Records for element lookup

▬▬▬▬▬▬▬▬▬▬

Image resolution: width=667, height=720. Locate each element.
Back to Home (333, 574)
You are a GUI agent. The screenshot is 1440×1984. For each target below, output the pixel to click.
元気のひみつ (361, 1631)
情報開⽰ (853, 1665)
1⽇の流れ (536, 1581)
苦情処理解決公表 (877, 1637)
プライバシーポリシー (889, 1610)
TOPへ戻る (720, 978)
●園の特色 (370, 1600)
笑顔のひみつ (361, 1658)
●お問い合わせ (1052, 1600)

▬▬▬▬▬▬▬▬▬▬

* [The problem]: State how many lines in the records above contain the string "each". Give only the number.

* [Written answer]: 2